Leiharbeiter nicht infektiöser
Niemand könne nachvollziehen, warum ausgerechnet Leiharbeiter infektiöser sein sollen als andere Arbeitskräfte, so Pichorner zum KURIER. Die ganze Debatte sei nur aus Deutschland übergeschwappt. Zustände wie beim Fleischverarbeiter Tönnies in Deutschland könne es aufgrund der unterschiedlichen Gesetzeslage in Österreich gar nicht geben. Bei den Betroffenen dort handle es sich auch nicht um Leiharbeiter im klassischen Sinne, sondern um ausländische Schein-Selbstständige, die in Massenquartieren untergebracht sind und keinen eigenen Kollektivvertrag haben. Auch habe der Fall gezeigt, dass der Schlachtbetrieb nicht ausreichende Schutzvorkehrungen getroffen habe, was nicht den Arbeitnehmern anzulasten sei.
Politisch motiviert
Aus den Vorfällen in Deutschland und in den Post-Verteilzentren werde jetzt völlig zu unrecht der gesamten Branche ein Strick gedreht. „Die ganze Aktion ist rein politisch motiviert“, schimpft Pichorner. „Manche in der Politik haben ein grundsätzliches Problem mit uns und nutzen jetzt die Chance, um uns schlecht zu machen“. Dabei werde völlig ausgeblendet, dass die Arbeitskräfteüberlassung in Österreich streng reguliert sei. Es gebe einen eigenen Kollektivvertrag, eine sozialrechtliche Gleichstellung mit dem Stammpersonal und die Branche bringe als wichtigster Kunde des AMS Tausende Arbeitslose, auch Asylberechtigte, (wieder) in Beschäftigung.
Vielfalt
„Den Leiharbeiter“ gebe es auch gar nicht, verweist er auf die Vielfalt der Beschäftigung, die vom Studentenjob über die temporäre Büroarbeit bis hin zur hochqualifizierten IT-Fachkraft reiche. Der Anteil von Asylberechtigten in der Zeitarbeitsbranche belaufe sich auf weniger als zehn Prozent, schätzt der Branchensprecher. Der Kollektivvertrag sichere ein ordentliches Gehalt, „wir sind keine Billigstlohn-Branche“.
"So sind wir nicht"
Auch Trenkwalder-Chef Arno Wohlfahrter stört die undifferenzierte Betrachtung einer ganzen Branchen: „Wie sagte unser Bundespräsident: So sind wir nicht“, bringt es Wohlfahrter auf den Punkt. Weder bei Trenkwalder noch bei den Beschäftigerbetrieben gäbe es derzeit Anlassfälle für Massentests. Präventiv zu testen, „stelle ich mir problematisch vor. Der Sinn erschließt sich mir nicht“. Die Leiharbeiter würden in einem Betrieb schließlich Seite an Seite mit dem Stammpersonal arbeiten.

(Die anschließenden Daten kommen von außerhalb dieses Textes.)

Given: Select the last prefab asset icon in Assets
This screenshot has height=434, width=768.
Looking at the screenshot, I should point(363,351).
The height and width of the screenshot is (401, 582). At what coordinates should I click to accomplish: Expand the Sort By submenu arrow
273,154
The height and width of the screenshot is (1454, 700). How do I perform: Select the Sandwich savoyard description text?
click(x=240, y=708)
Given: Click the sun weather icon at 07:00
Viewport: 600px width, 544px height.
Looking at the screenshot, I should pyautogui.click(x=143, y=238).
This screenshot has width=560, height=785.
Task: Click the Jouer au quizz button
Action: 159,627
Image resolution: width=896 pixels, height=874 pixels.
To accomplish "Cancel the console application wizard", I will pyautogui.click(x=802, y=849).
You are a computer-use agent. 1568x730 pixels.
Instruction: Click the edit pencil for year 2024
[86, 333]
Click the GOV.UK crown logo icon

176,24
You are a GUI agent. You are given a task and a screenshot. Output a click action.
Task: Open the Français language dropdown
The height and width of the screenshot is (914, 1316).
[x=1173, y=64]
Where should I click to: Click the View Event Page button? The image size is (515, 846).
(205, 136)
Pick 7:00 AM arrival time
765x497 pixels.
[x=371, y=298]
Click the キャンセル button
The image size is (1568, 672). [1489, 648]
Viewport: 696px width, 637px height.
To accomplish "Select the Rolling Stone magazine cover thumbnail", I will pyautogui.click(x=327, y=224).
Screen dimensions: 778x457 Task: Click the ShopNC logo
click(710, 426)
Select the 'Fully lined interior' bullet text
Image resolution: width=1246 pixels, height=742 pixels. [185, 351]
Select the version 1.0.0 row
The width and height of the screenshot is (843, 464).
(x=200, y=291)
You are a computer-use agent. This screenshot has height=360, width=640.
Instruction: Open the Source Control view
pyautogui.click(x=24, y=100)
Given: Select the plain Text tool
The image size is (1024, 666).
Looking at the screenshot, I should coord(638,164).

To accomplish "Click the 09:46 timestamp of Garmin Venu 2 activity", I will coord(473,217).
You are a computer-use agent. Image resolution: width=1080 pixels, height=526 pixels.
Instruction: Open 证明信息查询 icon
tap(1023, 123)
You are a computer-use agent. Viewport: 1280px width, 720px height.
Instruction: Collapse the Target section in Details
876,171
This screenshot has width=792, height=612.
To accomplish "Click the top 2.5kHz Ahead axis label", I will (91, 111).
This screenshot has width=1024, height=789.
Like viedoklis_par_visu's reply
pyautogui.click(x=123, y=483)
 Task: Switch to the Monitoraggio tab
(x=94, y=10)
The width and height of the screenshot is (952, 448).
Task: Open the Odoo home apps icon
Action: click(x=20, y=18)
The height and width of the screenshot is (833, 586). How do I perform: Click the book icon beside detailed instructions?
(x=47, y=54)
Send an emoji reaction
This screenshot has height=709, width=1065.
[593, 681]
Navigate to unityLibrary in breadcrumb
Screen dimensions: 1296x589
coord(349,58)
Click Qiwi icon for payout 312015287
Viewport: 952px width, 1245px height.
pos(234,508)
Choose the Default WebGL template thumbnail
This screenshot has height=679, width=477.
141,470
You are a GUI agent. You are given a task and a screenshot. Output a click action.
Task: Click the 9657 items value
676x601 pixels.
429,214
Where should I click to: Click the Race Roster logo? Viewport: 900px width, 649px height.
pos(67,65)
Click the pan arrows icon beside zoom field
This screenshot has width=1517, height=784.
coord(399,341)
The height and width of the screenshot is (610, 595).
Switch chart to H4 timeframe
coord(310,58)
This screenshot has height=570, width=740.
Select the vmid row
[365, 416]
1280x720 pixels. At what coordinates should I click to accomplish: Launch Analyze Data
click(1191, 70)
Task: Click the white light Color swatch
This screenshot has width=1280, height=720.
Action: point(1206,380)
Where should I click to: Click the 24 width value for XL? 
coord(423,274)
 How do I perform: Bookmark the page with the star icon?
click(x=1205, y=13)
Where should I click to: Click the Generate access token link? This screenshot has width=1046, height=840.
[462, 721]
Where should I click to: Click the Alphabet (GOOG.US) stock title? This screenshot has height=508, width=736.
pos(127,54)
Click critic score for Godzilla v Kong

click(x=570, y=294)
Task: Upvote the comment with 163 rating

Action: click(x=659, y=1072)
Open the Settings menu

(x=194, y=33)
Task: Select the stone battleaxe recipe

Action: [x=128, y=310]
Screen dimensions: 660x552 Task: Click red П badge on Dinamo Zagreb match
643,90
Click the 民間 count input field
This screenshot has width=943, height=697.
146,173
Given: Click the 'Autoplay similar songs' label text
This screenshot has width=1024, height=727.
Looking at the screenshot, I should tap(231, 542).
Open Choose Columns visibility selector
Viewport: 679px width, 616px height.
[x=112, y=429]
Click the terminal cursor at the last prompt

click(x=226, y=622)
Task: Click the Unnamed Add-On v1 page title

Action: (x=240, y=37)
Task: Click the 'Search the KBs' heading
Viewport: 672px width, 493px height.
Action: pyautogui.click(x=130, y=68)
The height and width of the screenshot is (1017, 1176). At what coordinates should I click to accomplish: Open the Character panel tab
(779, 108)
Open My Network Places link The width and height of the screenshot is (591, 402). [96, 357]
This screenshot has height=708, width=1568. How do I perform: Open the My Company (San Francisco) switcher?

Michel Verdoold, Chef von Randstad Österreich, wehrt sich auch gegen den Vorwurf der prekären Beschäftigung. "Alle unsere Leiharbeitnehmer stehen in einem aufrechten Dienstverhältnis mit uns und sind großteils langfristig bei nur einem einzigen Kunden im Einsatz. Sie verrichten dieselbe Arbeit wie das jeweilige Stammpersonal, unterliegen den gleichen Sicherheitsbestimmungen und sind diesem unbedingt gleichzustellen", sagt Verdoold. Sie mit einem erhöhten Infektionsrisiko in Verbindung zu bringen "entbehrt daher jeder Grundlage."
"Unterste Schublade"
Die zuständige Leiharbeiter-Gewerkschaft ProGe lehnt präventive Massentests ebenfalls kategorisch ab. Gewerkschafter Thomas Grammelhofer sieht eine ganze Berufsgruppe "als Seuchenvögel der Nation" verunglimpft und spricht von "unterster Schublade" der politischen Debatte. In einem Betrieb nur Leiharbeiter zu testen hält er sowohl für diskriminierend als auch für datenschutzrechtlich bedenklich. "Wir sind aber natürlich sehr dafür, im Anlassfall sofort zu testen, um Cluster-Bildungen zu verhindern", ergänzt Grammelhofer.
Um die Leiharbeitertests noch abzuwehren, haben Arbeitgeber- und Arbeitnehmervertreter bereits einen Termin beim Gesundheitsminister vereinbart.